Today's word is a slang expression that could have you licking your lips.

Danish word of the day: Fråderen

What is fråderen?

The verb at fråde gives rise to some strong images, meaning literally “to foam at the mouth”. It’s not an equivalent to “dribble”, which is at savle, and unlike at savle, it only really has negative connotations.

You can savle in response to the smell of delicious food, for example, but if you fråder, you “secrete foamy spit in the mouth — because of aggressiveness, having a fit etc.,” according to the dictionary definition.

In fact, at fråde can also used metaphorically to mean going into a rage, skipping entirely the step where you froth at the mouth in anger.

In contrast, fråderen means something very positive or enticing, and it’s therefore important not to confuse the two, even though the latter word is derived from the former.

There are a few Danish slang words that are formed by shortening another word and adding the definite article -en on the end. These generally emerged in the 1990s when children shortened or changed the words, although fråderen is thought to come from a little later, around the early 2000s.

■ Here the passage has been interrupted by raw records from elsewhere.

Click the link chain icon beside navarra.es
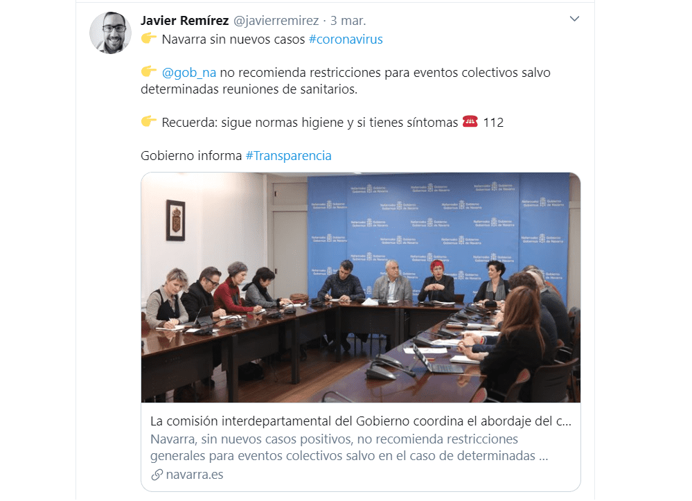The height and width of the screenshot is (501, 692). (157, 475)
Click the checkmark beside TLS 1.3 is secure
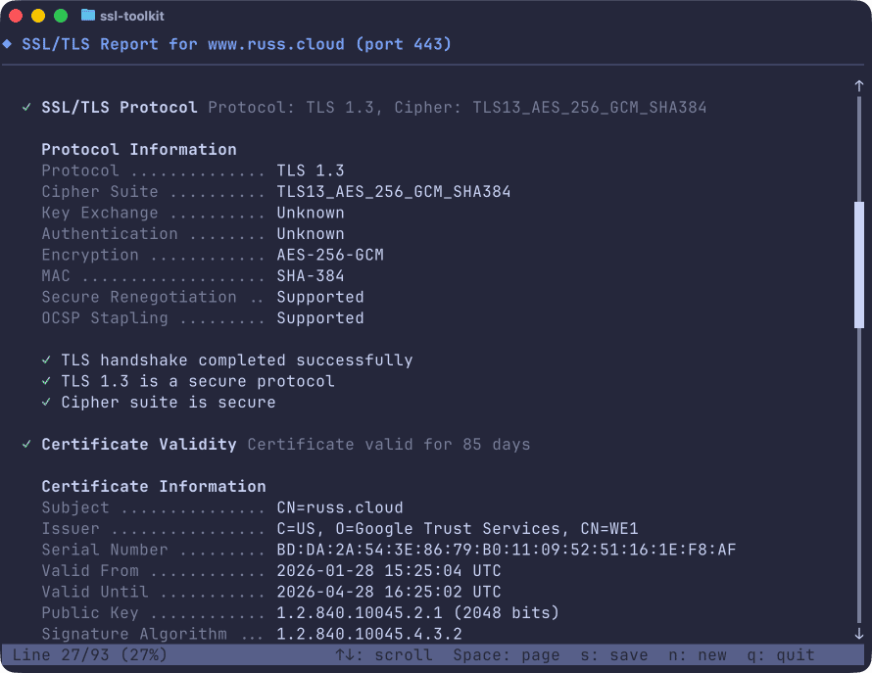Viewport: 872px width, 673px height. pyautogui.click(x=46, y=381)
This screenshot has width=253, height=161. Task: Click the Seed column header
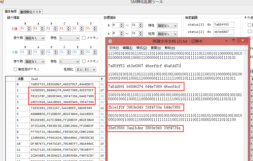pyautogui.click(x=34, y=79)
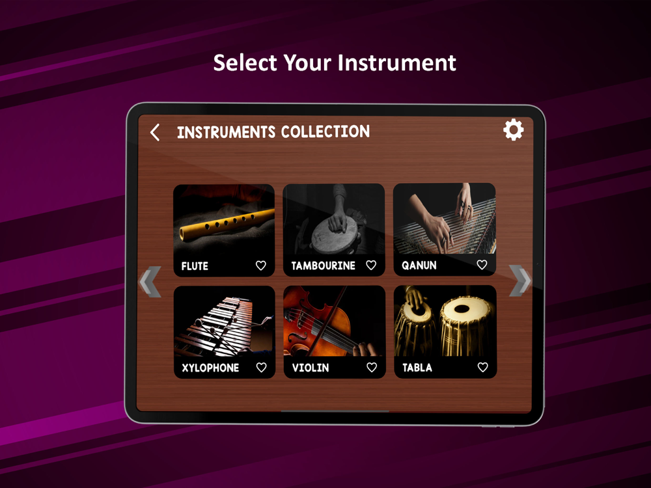The image size is (651, 488).
Task: Choose the tabla drums image
Action: (x=445, y=321)

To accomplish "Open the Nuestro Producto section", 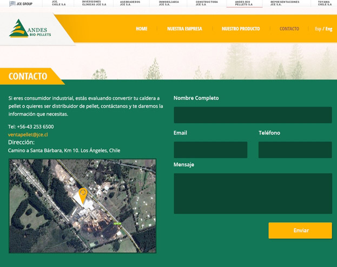I will (x=240, y=29).
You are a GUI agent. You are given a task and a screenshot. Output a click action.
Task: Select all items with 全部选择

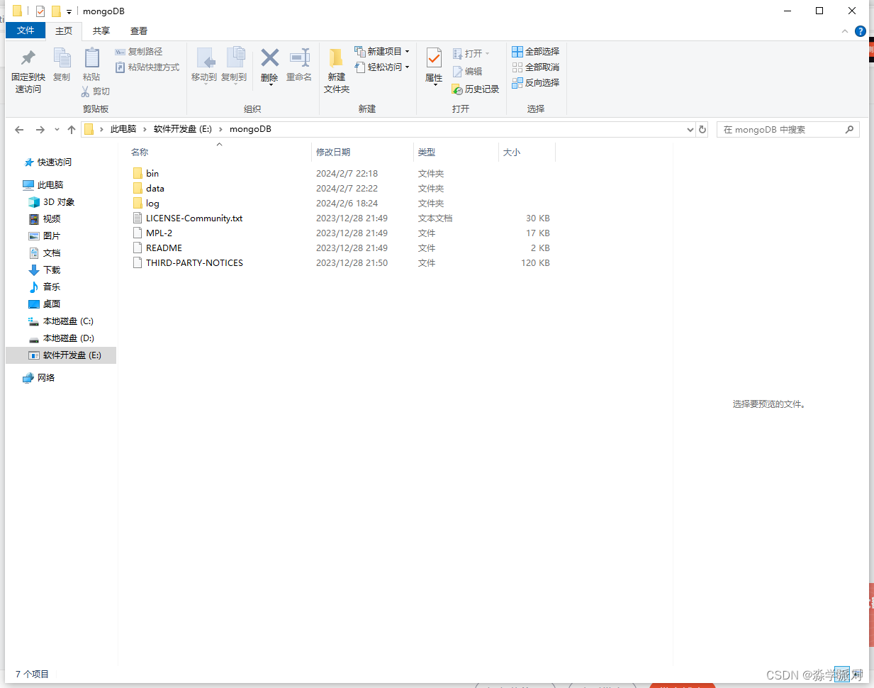point(535,51)
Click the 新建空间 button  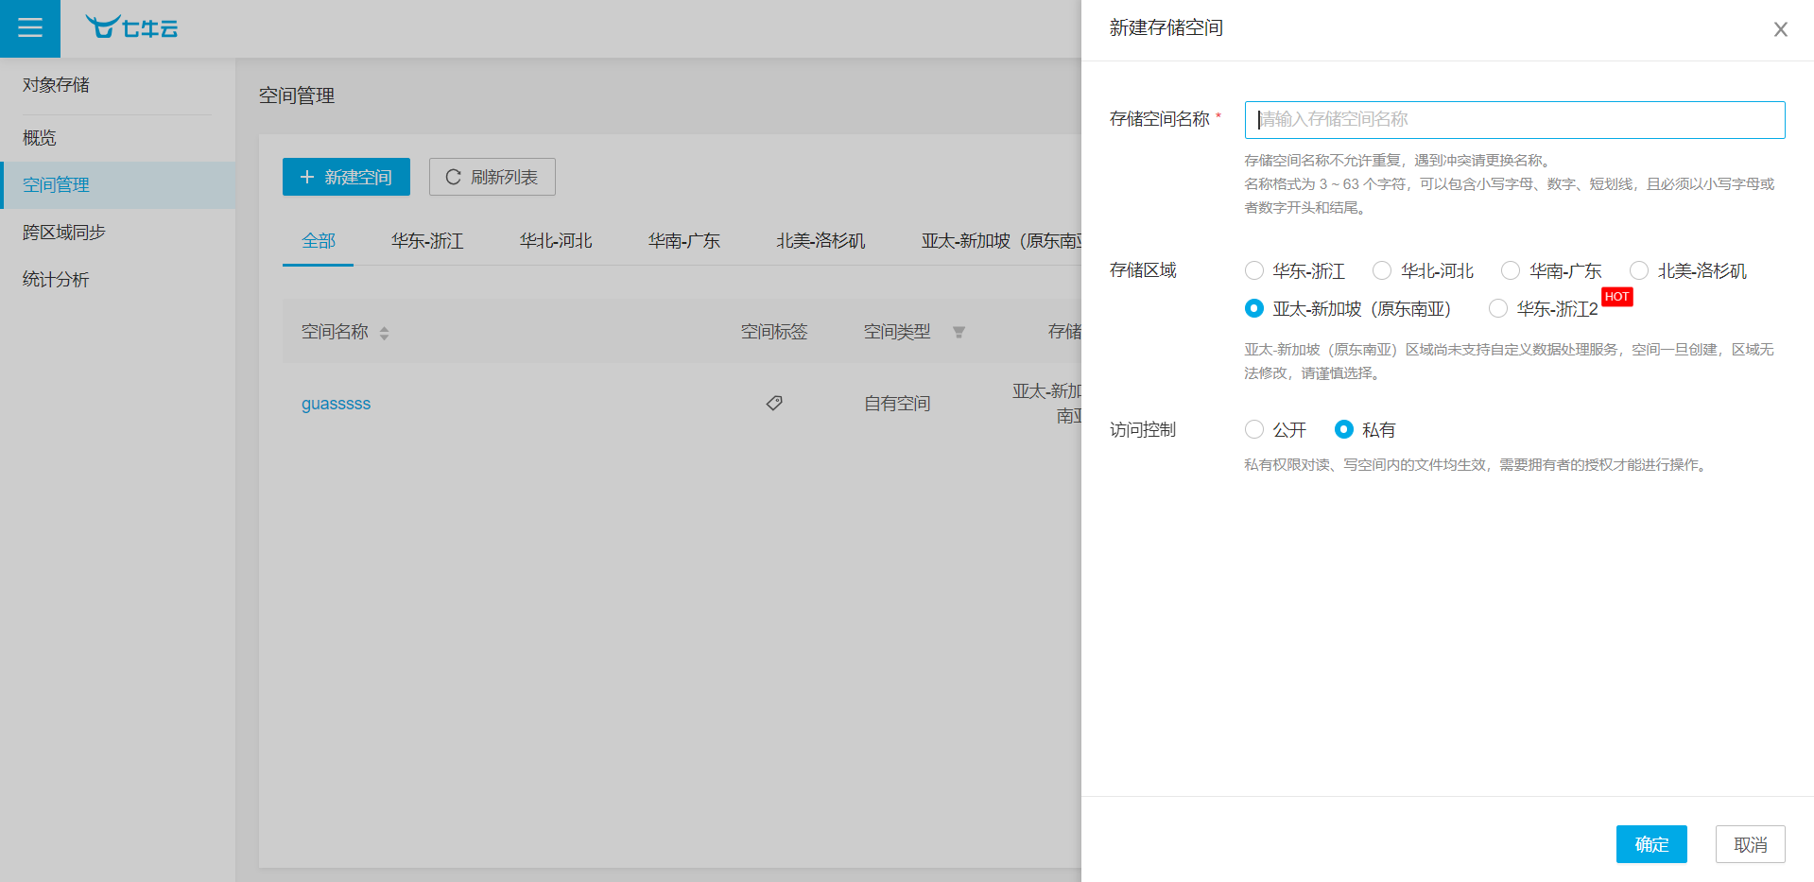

We’ve previously written about grineren and nederen, which are probably the most common slang words of this type, and elaborated a little on how the words were formed and shortened from their original, more formal guises.

Why do I need to know fråderen?

At fråde is a Danish verb you might not hear very often, while fråderen has probably given at a new lease of life by bringing it to the attention of a younger generation.

As alluded to above, fråderen is a positive adjective used to describe something that looks good, tastes good or generally seems very enticing. Presumably so much so that it makes you lick your lips in overdrive, causing the metaphorical foaming at the mouth.

Another way of using fråderen is to have fråderen på, literally (and clumsily translated to) “have a foaming at the mouth episode going on”. This means to feel excessively hungry with a particular craving for sweets or tasty snacks. A more common Danish word with the same meaning as this is lækkersulten (“tasty-hungry”).


Ej, har du popcorn med?! Kæft hvor fråderen, mand.

Oh wow, have you brought popcorn? My gosh, how enticing, man.

Kan du ikke købe de der doughnuts, når du går ned i Aldi? De er simpelthen så fråderen.

Would you mind buying those doughnuts they have when you go to Aldi? They really are quite delicious.